→ **Goal**
Can you reproduce the lines from the one containing "You are a GUI" through the one containing "Task: Toggle the", changing "status bar" to "toolbar" and leaving everything else unchanged, with nothing else returned?

→ **Input for this task**
▬▬▬

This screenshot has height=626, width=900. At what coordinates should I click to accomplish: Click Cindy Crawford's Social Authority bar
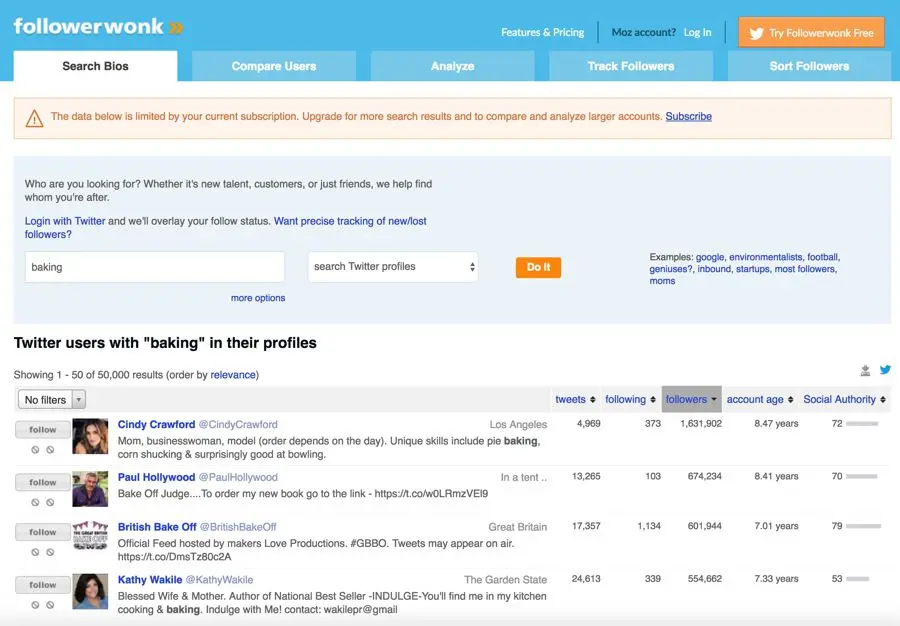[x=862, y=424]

▬▬▬

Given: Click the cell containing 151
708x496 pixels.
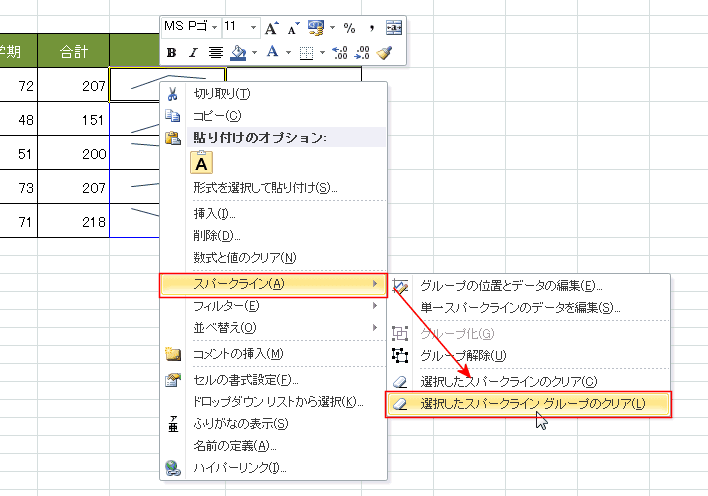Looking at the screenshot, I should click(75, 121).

▬▬▬

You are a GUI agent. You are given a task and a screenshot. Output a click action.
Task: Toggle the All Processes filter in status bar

▬▬▬

→ **The answer**
You are a GUI agent. You are given a task and a screenshot. Output a click action.
Task: Toggle the All Processes filter in toolbar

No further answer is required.